(JTA) — The statue of Thomas Jefferson that will be removed from the chambers of the New York City Council at the urging of Black lawmakers was a gift in 1834 from one of the first Jewish officers in the U.S. military.
The city’s Public Design Commission decided to remove the statue following complaints from Assemblymen Charles Barron, Councilwoman Inez Barron and others that Jefferson was a slaveholder.
The statue, which has stood in the city council’s chambers for over a century, was commissioned by Uriah Phillips Levy, a lifelong fan of Jefferson’s. Levy was a member of Congregation Shearith Israel, the Spanish-Portuguese synagogue in New York City.
Levy served in the U.S. Navy, including during the War of 1812, eventually earning the rank of commodore. Having faced antisemitic prejudice in the Navy, Levy fought against religious discrimination and commissioned a bronze sculpture of Jefferson that stands in the U.S. Capitol Rotunda, in honor of Jefferson’s support for religious freedom. The New York version is a copy. Levy even purchased Monticello, Jefferson’s mansion in Virginia, in 1836 and restored it.
It is not yet clear where the statue will end up after it is removed from the city council chambers. Possible new locations include another place within City Hall or at the New-York Historical Society, where it can be displayed with historical context.

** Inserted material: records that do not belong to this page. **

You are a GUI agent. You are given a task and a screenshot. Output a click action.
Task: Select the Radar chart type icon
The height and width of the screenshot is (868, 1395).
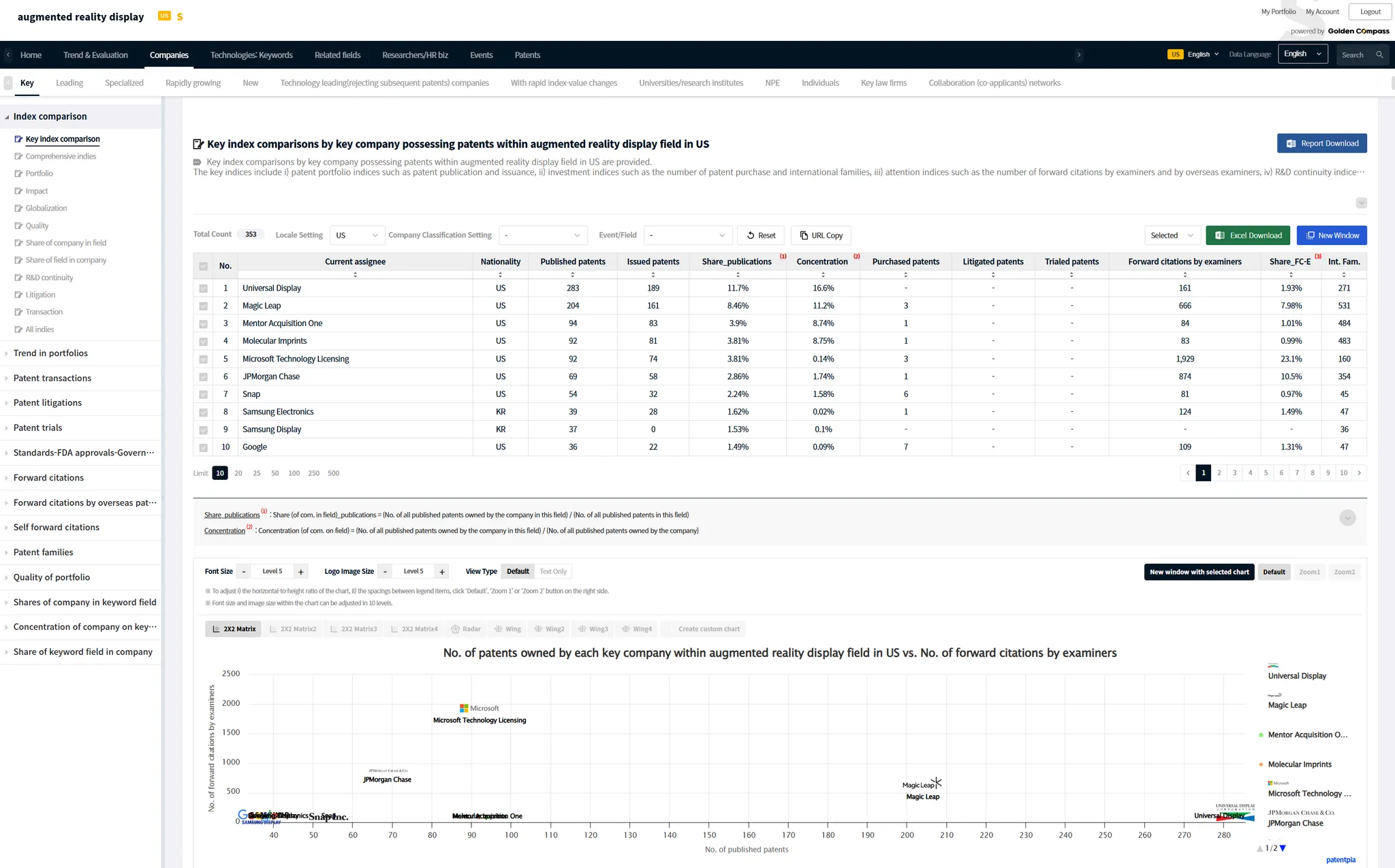(x=456, y=629)
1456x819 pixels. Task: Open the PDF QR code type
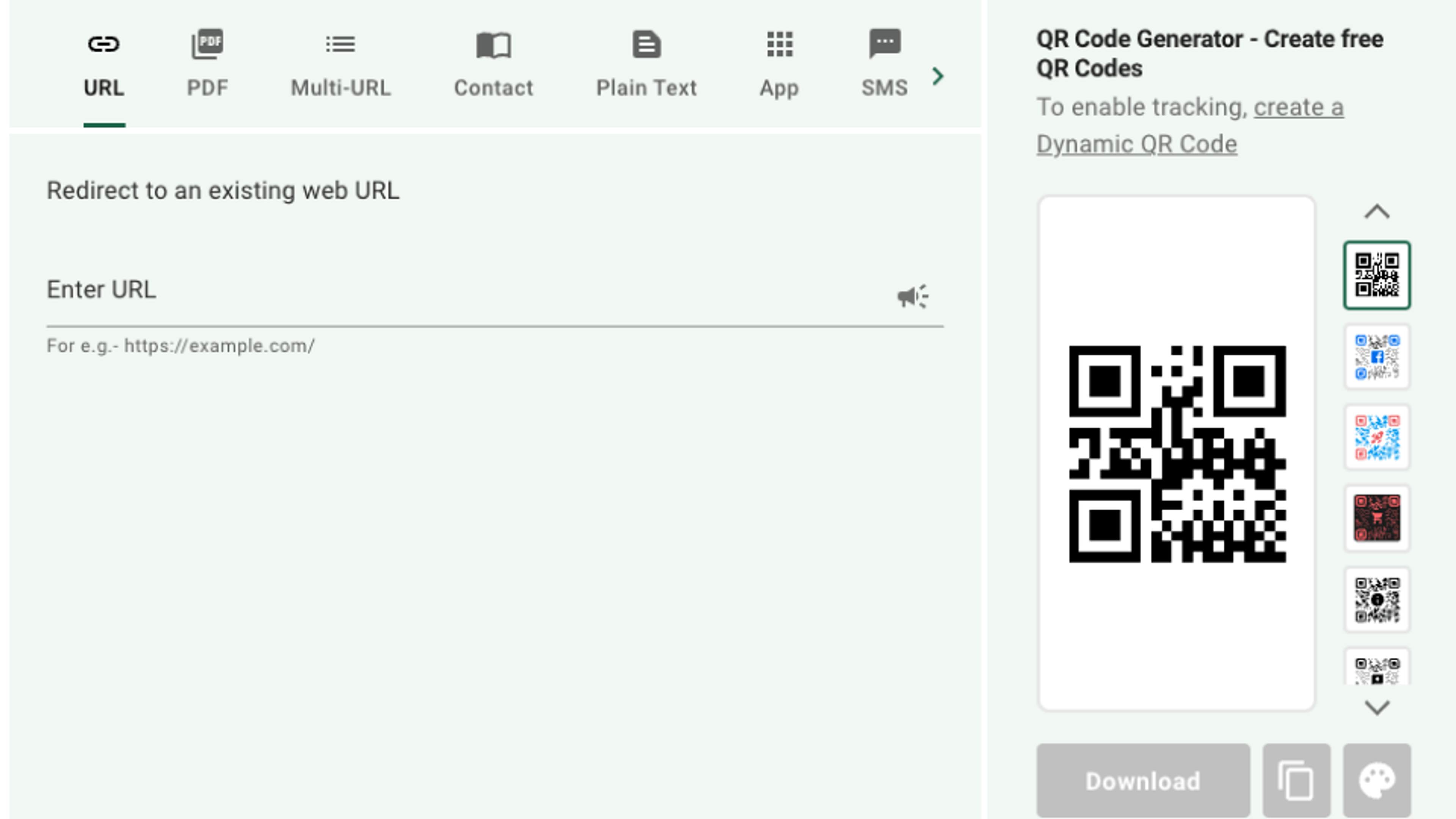[207, 45]
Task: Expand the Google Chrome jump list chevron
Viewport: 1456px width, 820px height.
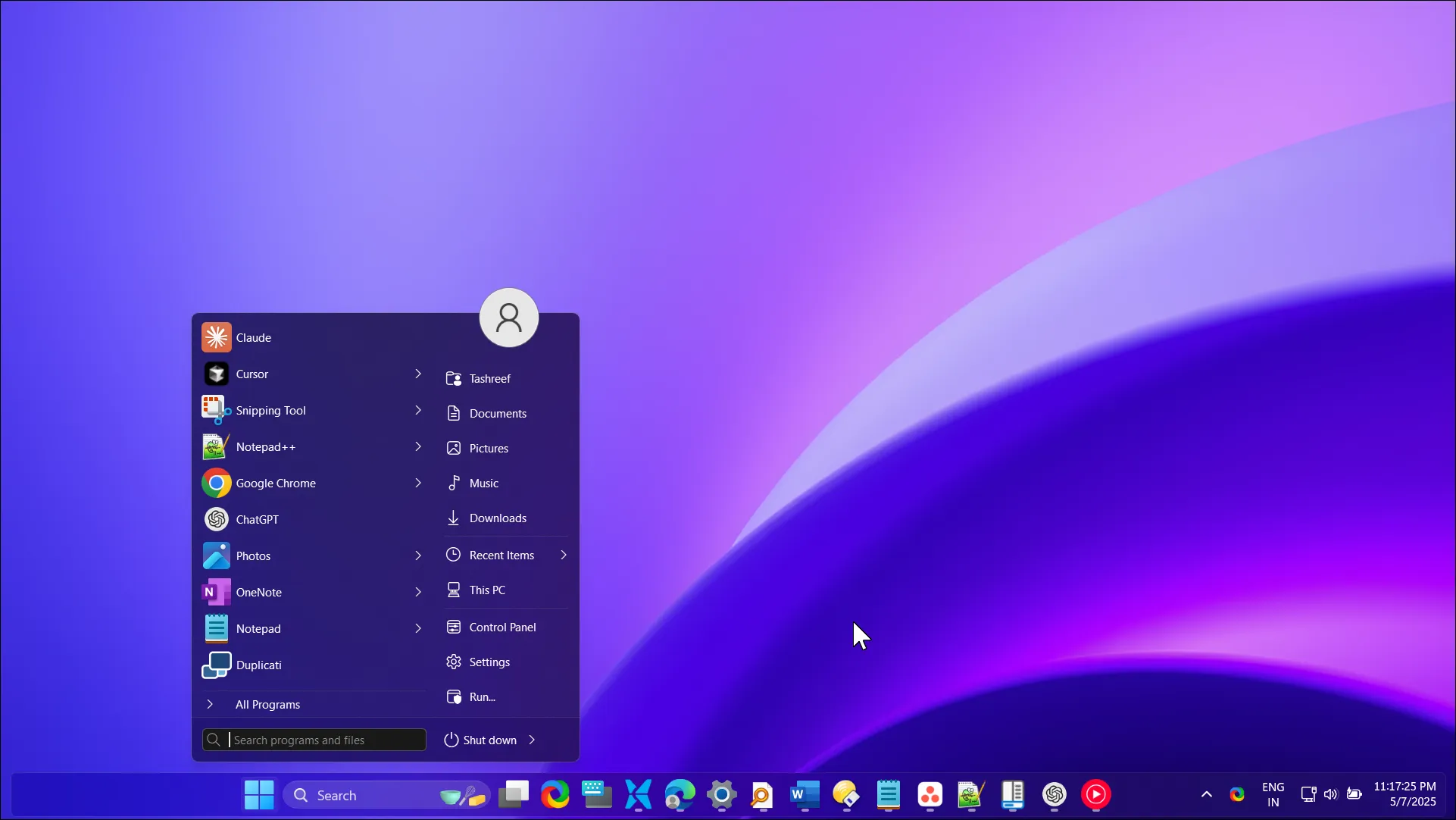Action: click(x=417, y=483)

In the same week that the decision was made to remove the Jefferson statue, a statue of a Jewish woman was put up in New York City. A life-size bronze of Diane Arbus, a photographer who was born on Manhattan’s Upper West Side in 1923, was erected in Central Park, where she took some of her most famous photos. The statue, only the second sculpture in the park to honor a real-life woman, will be on display until August 2022.